(Records excerpted from a collection)
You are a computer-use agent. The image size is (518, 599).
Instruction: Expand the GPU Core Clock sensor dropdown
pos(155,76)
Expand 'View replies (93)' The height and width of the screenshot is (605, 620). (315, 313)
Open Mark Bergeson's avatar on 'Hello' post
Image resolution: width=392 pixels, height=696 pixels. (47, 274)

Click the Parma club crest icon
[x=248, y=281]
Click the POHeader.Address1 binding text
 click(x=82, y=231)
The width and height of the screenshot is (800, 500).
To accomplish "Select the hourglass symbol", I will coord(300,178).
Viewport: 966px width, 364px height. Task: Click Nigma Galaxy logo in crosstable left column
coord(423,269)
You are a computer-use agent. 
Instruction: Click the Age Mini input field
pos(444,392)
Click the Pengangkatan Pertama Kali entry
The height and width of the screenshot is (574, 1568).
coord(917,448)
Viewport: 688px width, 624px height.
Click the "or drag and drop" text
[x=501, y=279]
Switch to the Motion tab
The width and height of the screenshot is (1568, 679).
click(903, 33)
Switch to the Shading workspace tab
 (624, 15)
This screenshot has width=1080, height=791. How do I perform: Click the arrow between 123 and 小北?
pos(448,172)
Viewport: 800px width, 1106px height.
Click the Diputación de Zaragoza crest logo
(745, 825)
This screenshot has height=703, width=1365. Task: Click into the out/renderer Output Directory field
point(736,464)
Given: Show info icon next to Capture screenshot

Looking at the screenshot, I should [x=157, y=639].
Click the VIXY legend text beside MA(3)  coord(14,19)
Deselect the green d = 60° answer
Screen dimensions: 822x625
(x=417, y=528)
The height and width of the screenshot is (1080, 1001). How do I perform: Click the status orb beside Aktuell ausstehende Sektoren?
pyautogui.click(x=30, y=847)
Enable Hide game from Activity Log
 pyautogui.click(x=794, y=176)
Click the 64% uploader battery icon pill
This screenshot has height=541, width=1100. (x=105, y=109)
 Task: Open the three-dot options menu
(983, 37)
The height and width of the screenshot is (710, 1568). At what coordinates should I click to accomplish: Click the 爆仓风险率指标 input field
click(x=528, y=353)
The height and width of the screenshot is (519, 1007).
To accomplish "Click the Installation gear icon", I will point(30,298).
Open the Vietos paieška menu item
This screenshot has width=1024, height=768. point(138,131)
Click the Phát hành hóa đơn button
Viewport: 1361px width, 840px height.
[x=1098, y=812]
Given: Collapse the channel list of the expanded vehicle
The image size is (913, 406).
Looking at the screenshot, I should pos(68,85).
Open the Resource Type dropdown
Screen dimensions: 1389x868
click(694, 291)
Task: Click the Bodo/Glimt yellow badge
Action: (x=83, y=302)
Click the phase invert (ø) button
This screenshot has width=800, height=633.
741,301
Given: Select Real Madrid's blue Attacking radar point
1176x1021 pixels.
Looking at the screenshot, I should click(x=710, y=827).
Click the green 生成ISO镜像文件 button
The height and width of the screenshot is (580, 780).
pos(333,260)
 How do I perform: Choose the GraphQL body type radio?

▶ DESCRIPTION OF THE TASK:
Without changing a word, print all of the entries above.

▶ TASK RESPONSE:
You are a computer-use agent. The image size is (518, 599).
Instruction: Expand the GPU Core Clock sensor dropdown
pos(155,76)
Expand 'View replies (93)' The height and width of the screenshot is (605, 620). (315, 313)
Open Mark Bergeson's avatar on 'Hello' post
Image resolution: width=392 pixels, height=696 pixels. (47, 274)

Click the Parma club crest icon
[x=248, y=281]
Click the POHeader.Address1 binding text
 click(x=82, y=231)
The width and height of the screenshot is (800, 500).
To accomplish "Select the hourglass symbol", I will coord(300,178).
Viewport: 966px width, 364px height. Task: Click Nigma Galaxy logo in crosstable left column
coord(423,269)
You are a computer-use agent. 
Instruction: Click the Age Mini input field
pos(444,392)
Click the Pengangkatan Pertama Kali entry
The height and width of the screenshot is (574, 1568).
coord(917,448)
Viewport: 688px width, 624px height.
Click the "or drag and drop" text
[x=501, y=279]
Switch to the Motion tab
The width and height of the screenshot is (1568, 679).
click(903, 33)
Switch to the Shading workspace tab
 (624, 15)
This screenshot has width=1080, height=791. How do I perform: Click the arrow between 123 and 小北?
pos(448,172)
Viewport: 800px width, 1106px height.
Click the Diputación de Zaragoza crest logo
(745, 825)
This screenshot has height=703, width=1365. Task: Click into the out/renderer Output Directory field
point(736,464)
Given: Show info icon next to Capture screenshot

Looking at the screenshot, I should [x=157, y=639].
Click the VIXY legend text beside MA(3)  coord(14,19)
Deselect the green d = 60° answer
Screen dimensions: 822x625
(x=417, y=528)
The height and width of the screenshot is (1080, 1001). How do I perform: Click the status orb beside Aktuell ausstehende Sektoren?
pyautogui.click(x=30, y=847)
Enable Hide game from Activity Log
 pyautogui.click(x=794, y=176)
Click the 64% uploader battery icon pill
This screenshot has height=541, width=1100. (x=105, y=109)
 Task: Open the three-dot options menu
(983, 37)
The height and width of the screenshot is (710, 1568). At what coordinates should I click to accomplish: Click the 爆仓风险率指标 input field
click(x=528, y=353)
The height and width of the screenshot is (519, 1007).
To accomplish "Click the Installation gear icon", I will point(30,298).
Open the Vietos paieška menu item
This screenshot has width=1024, height=768. point(138,131)
Click the Phát hành hóa đơn button
Viewport: 1361px width, 840px height.
[x=1098, y=812]
Given: Collapse the channel list of the expanded vehicle
The image size is (913, 406).
Looking at the screenshot, I should pos(68,85).
Open the Resource Type dropdown
Screen dimensions: 1389x868
click(694, 291)
Task: Click the Bodo/Glimt yellow badge
Action: (x=83, y=302)
Click the phase invert (ø) button
This screenshot has width=800, height=633.
741,301
Given: Select Real Madrid's blue Attacking radar point
1176x1021 pixels.
Looking at the screenshot, I should click(x=710, y=827).
Click the green 生成ISO镜像文件 button
The height and width of the screenshot is (580, 780).
pos(333,260)
 How do I perform: Choose the GraphQL body type radio?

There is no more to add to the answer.